Stadtgespräch: Gelassen im Schlamm
Dank El Niño versinken die tiefer gelegenen Straßen Nairobis im Matsch. Die Menschen nehmen‘s mit Gleichmut
Ilona Eveleens aus Nairobi
Die alten Holzmasten aus den Tagen der kupfernen Telefonleitungen lehnen mit jedem Regentag gefährlicher über die Kisembe-Straße. Niemand macht was gegen die Gefahr. Nicht die Bewohner der Häuser entlang der Straße, auch nicht die Stadtbehörden. Jeder scheint zu warten, bis sie von alleine umkippen und hoffentlich keinen verwunden.
Schon vor einigen Monaten wurden Kenias Einwohner vor heftigen Regenfällen durch das Phänomen El Niño gewarnt. Dieses ist die Folge der Erwärmung des Stillen Ozeans, in manchen Regionen der Erde herrscht Dürre und in anderen fällt zu viel Regen. Kenia fällt in die nasse Kategorie.
Arbeiter entfernten Büsche, Gras und Berge von Abfall aus den Abwasserkanälen entlang der Straßen der Hauptstadt Nairobi. Aber viel Regen und ab und zu Sonne lassen alles wieder schnell wachsen, und Nairobier können sich nicht daran gewöhnen, dass Abfall im Mülleimer landen soll und nicht auf der Straße. So sind die Kanäle schnell wieder voll – und wegen El Niño entstehen Überschwemmungen.

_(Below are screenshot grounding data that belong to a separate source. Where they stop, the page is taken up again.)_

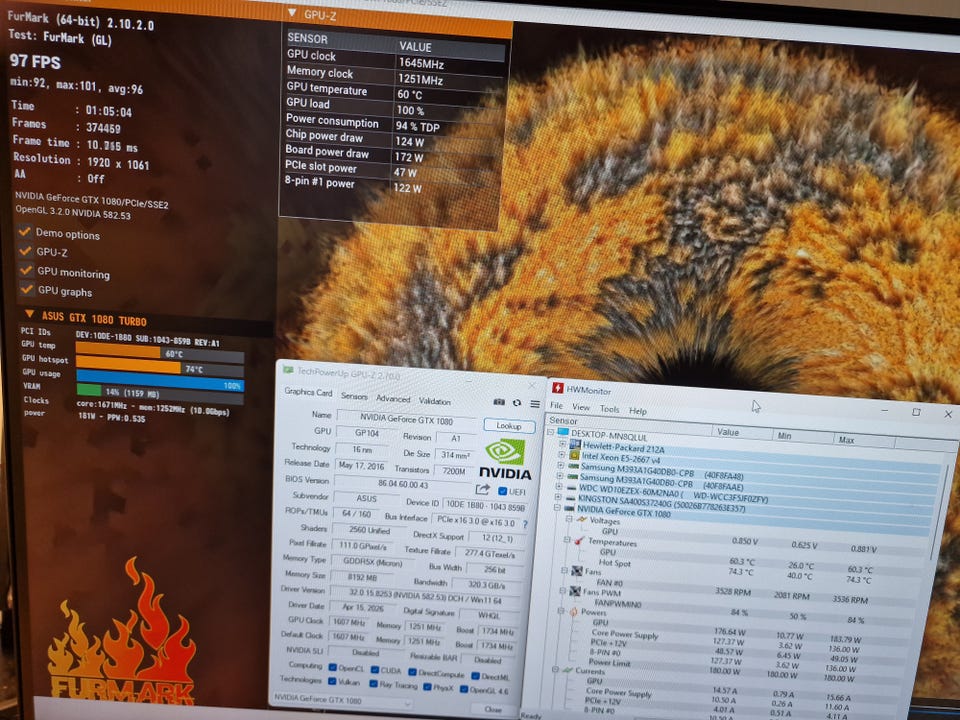Click the NVIDIA logo in GPU-Z

(505, 459)

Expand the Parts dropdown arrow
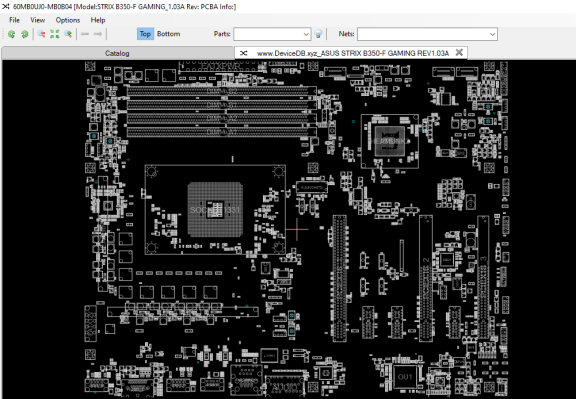pos(306,34)
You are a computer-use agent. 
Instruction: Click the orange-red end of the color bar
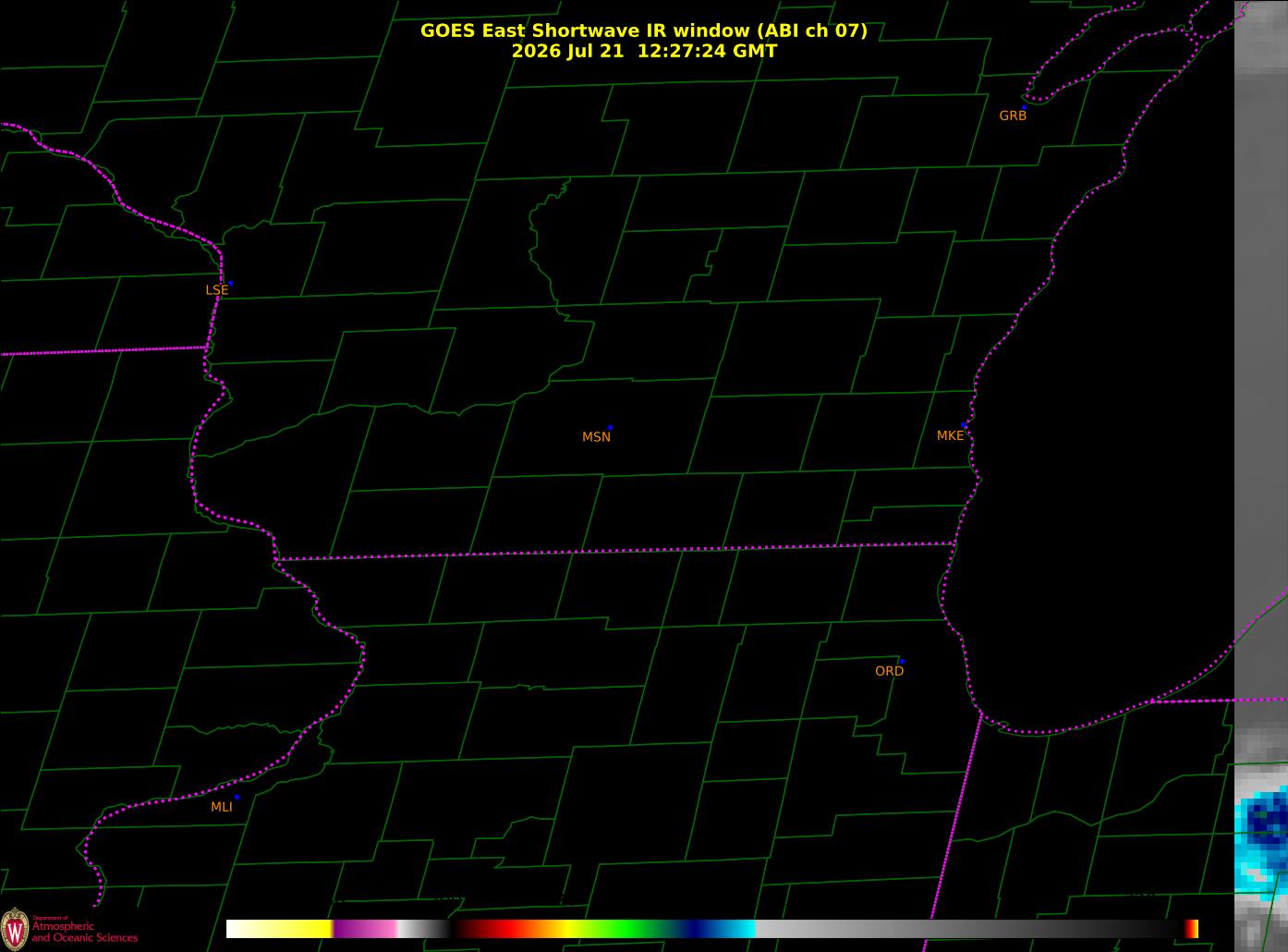click(x=1192, y=929)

„Warum soll ich meine leere Plastikwasserflasche nach Hause tragen. Jeder wirft doch Müll auf die Straße. Man kann mir doch keine Verantwortung für Überschwemmungen n die Schuhe schieben“, sagt Julia Macharia, eine Sekretärin. So wie sie denken die meisten.
Nairobi ist eine hügelige Stadt mit unzähligen Kreisverkehren. Sie sorgen schon in normalen Zeiten für riesige Staus, weil kein Autofahrer den Durchgang frei hält. Viele Kreisverkehre liegen in den tieferen Teilen der Stadt, und in der Regenzeit werden sie zu runden Teichen, in denen manches Auto stecken bleibt und für Chaos sorgt. Die Feuerwehr wird zum Pumpen gerufen – aber sie steckt oft selbst stundenlang in den Staus.
„Aufregen hilft nicht. So sind wir nun mal. Wir treten nicht in Aktion, wenn ein Problem droht, sondern erst, wenn es wirklich da ist“, bemerkt ein Autofahrer, der seinen Motor ausgemacht hat und mit einem Regenschirm ein Stück vorgelaufen ist, um die Lage zu übersehen.
„Meine Frau will wissen, wann ich nach Hause komme. Sie kann ja nicht ewig mein Abendessen aufwärmen.“
Die meisten Nairobier allerdings laufen zur Arbeit. Die Kunst ist, neue Schleichwege zu entdecken, um die Märsche von oft mehr als einer Stunde etwas abzukürzen. Aber die Abkürzungen sind oft Pfade, die jetzt im Schlamm versinken. Menschen in Slippern stelzen durch den schwarzen Matsch, versinken immer wieder bis über die Knöchel.
Der junge Ngugi, der auf einer Baustelle arbeitet, zuckt mit den Schultern. Geld für Gummistiefel hat er nicht. „Füße kann ich waschen, es gibt ja reichlich Wasser. Schlimmer ist, dass alles in meinen Zimmer feucht ist. Auch mein Bett. Was ich auch mache – ich kriege es nicht trocken.“
El Niño wird womöglich noch bis Februar für kräftigen Regen sorgen. Die Nairobier nehmen es gelassen.